Sans oublier que l'allongement de l'espérance de vie accroît le nombre de têtes grises: de 40 ans seulement dans les années 50, elle est passée aujourd'hui à 73 ans.

Où sont les femmes?

Autre facteur qui alimente le «papy-boom» en Chine: le célibat d'un grand nombre d'hommes. Beaucoup ne trouvent pas d'épouse du fait du manque de femmes - autre conséquence de la politique de l'enfant unique qui a amené de nombreuses familles à ne garder que le garçon.

Résultat: en Chine, comme dans plusieurs pays asiatiques, on compte aujourd'hui moins de femmes que d'hommes.

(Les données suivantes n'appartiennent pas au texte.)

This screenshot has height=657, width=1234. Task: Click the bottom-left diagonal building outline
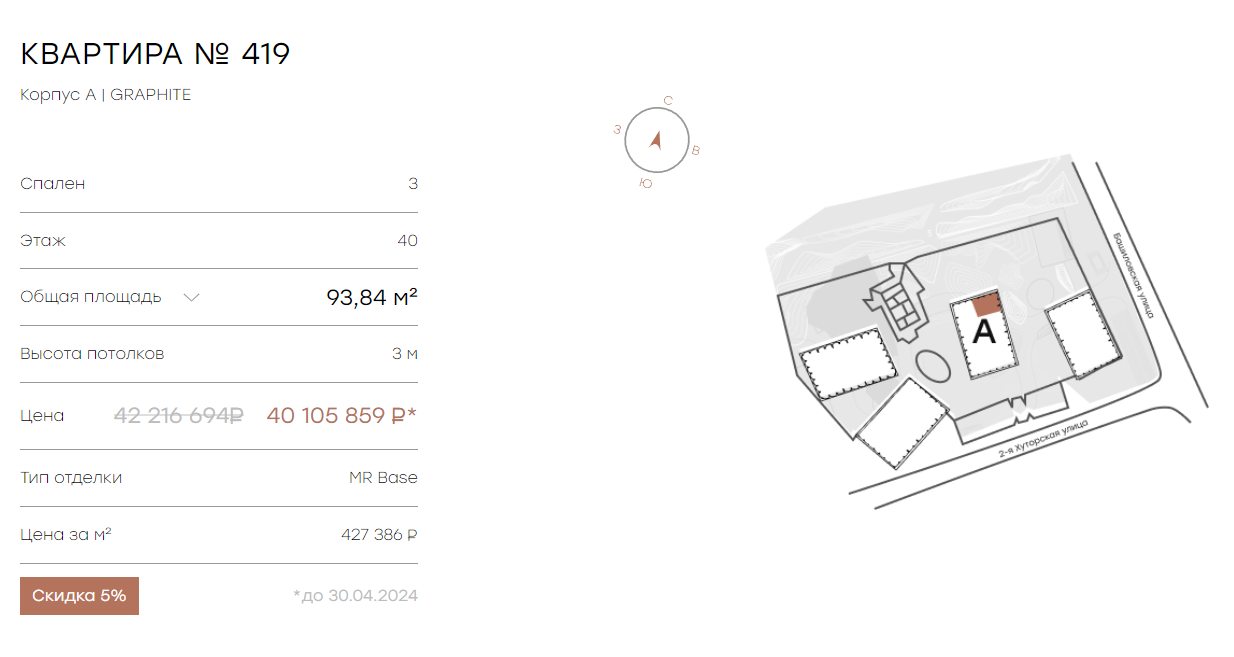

Un phénomène dont les effets pervers commencent à se faire sentir. Les démographes les appellent les «femmes manquantes», celles qui auraient dû naître et qui ont été éliminées à cause de leur sexe.

Selon un rapport de l'ONU, dévoilé lundi dernier à l'occasion de la Journée internationale de la femme, près de 100 millions de femmes ont en quelque sorte «disparu» en Asie pour diverses raisons liées aux inégalités entre les sexes. C'est autant d'hommes qui sont menacés de ne pas trouver de conjointe, aggravant le déséquilibre démographique.

Le gouvernement chinois est préoccupé, offrant une protection sociale aux parents de filles pour leur garantir une retraite et leur montrer qu'une fille peut aussi assurer la sécurité de leurs vieux jours.

Entre-temps, les têtes grisonnantes se multiplient en Chine. Beaucoup vivent seules, leurs enfants étant partis travailler loin du foyer parental.

Aussi, à la veille de l'Assemblée du peuple à Pékin la semaine dernière, Zhang Yin, l'une des femmes les plus riches de Chine, a appelé à des changements dans la politique de natalité de l'État.

«Il faut autoriser tous les couples chinois à avoir deux enfants, d'ici trois à cinq ans», a plaidé Mme Yin, citée par le quotidien français Le Soir. Sinon le pays fait face à un sérieux casse-tête, prévient-elle.

Pour le moment, la Chine est la locomotive de l'économie mondiale. Et cela n'est pas à la veille de changer. Mais la grosse machine chinoise prend de l'âge et risque un jour d'être devancée par des pays plus dynamiques et plus jeunes.

Lequel, par exemple? L'Inde, dont les plus de 60 ans représentent moins de 6% de la population. Un concurrent de taille. L'empire peut bien se faire des cheveux gris.